Eintauchen in die Stadt für eine Nacht

Veröffentlicht am 7. Juni 2018 | Sophie Jäger

„Licht an!“ heißt das Motto der diesjährigen STADT FÜR EINE NACHT in der Schiffbauergasse. Am 30. Juni lädt das Kunst- und Kulturquartier am Tiefen See bereits zum neunten Mal zu seiner 24-Stunden-Fete.

Eine Stadt auf Zeit

Für die Stadt auf Zeit, die auf dem großen Platz zwischen OpenAir-Bühne und Waschhaus gebaut wird, ziehen die unterschiedlichsten „Bewohner“, die 24 Stunden lang ihre Gedanken und Vorstellungen zum diesjährigen Motto vorstellen und die Besucher daran teilhaben lassen – mal verspielt, mal experimentell, in der Begegnung oder einfach zum Staunen. Dem Thema nähern sich die Vereine, Institutionen und Kunstschaffenden auf ganz unterschiedliche Weise. Es wird um das Sparen von Licht gehen, die Entwicklung von günstigen und nachhaltigen Lichtquellen, Licht in Kunst, Kultur, Wissenschaft und Architektur, aber auch um die poetische und mystische Bedeutung von Licht. Neben der Zeltstadt öffnen auch alle Häuser auf dem Areal ihre Pforten und zeigen, was sie zu bieten haben. Und das ist einiges!

 

Innovativ, vielfältig und beeindruckend

Die Veranstaltung bekommt durch die wechselnden thematischen Schwerpunkte eine immer wieder neue Facette. Im vergangenen Jahr beeindruckte mich vor allem eine Performance im Schirrhof. Schon von weitem hörte ich auf dem Weg Richtung T-Werk Kuhglocken läuten. Neugierig näherte ich mich der Menschtraube und wurde überrascht. Direkt auf mich zu kam eine Herde von Maschinentieren. Die Künstlergruppe Foolpool hatte aus gebrauchten Fahrrädern Maschinentiere geschaffen, die von Hirten über das Gelände getrieben wurden.
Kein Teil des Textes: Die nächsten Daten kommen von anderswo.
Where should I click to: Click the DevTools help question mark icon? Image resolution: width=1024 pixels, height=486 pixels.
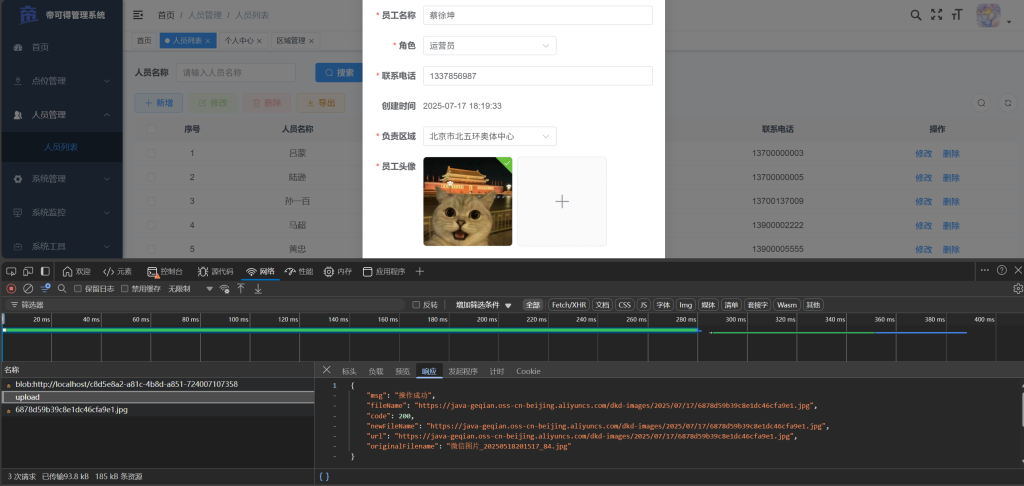tap(1001, 270)

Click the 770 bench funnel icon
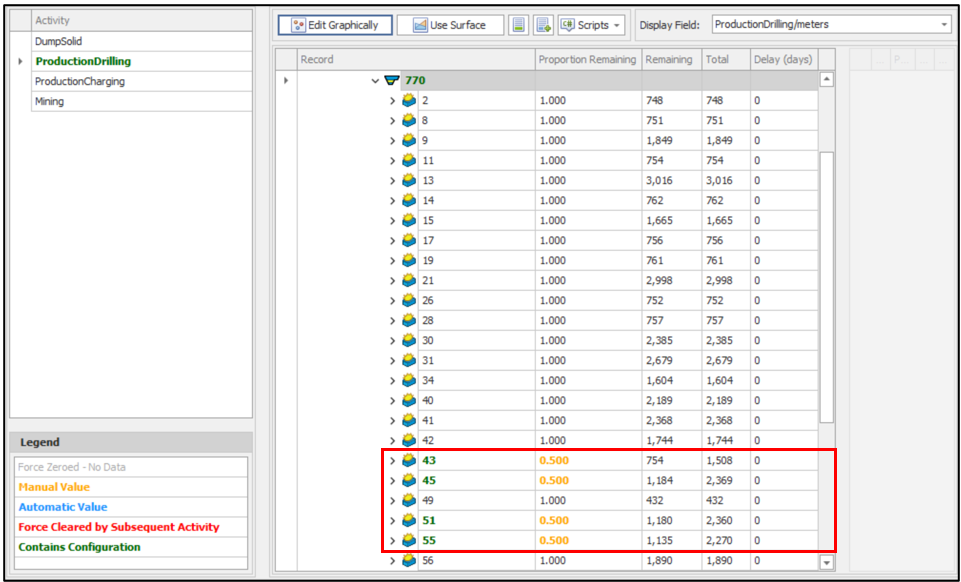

Mal blieb eines stehen und musste von den Hirten in die richtige Richtung gedreht werden, mal hielten die Hirten inne und unterhielten sich in ihrer wohl eigenen Hirtensprache miteinander oder mit dem staunenden Publikum. Dieser Auftakt beeindruckte mich sehr. Aber es kamen weitere Programmpunkte hinzu, an die ich gern zurückdenke. Die Aktionen vom DrumClub und die verschiedenen Gesangs- und Tanzdarbietungen waren so vielfältig und spannend, dass ich bis weit nach Mitternacht blieb. Ich freue mich schon auf die diesjährigen Verwandlung des Kulturareals.

Geballte Kultur

Aber nicht nur zu STADT FÜR EINE NACHT ist das Quartier unbedingt einen Besuch wert. Auch sonst kann man an diesem Ort Musik, Theater und Tanz in Hülle und Fülle erleben, auf dem John Barnett oder im Il Teatro vortrefflich speisen oder einfach am Wasser die Seele baumeln lassen.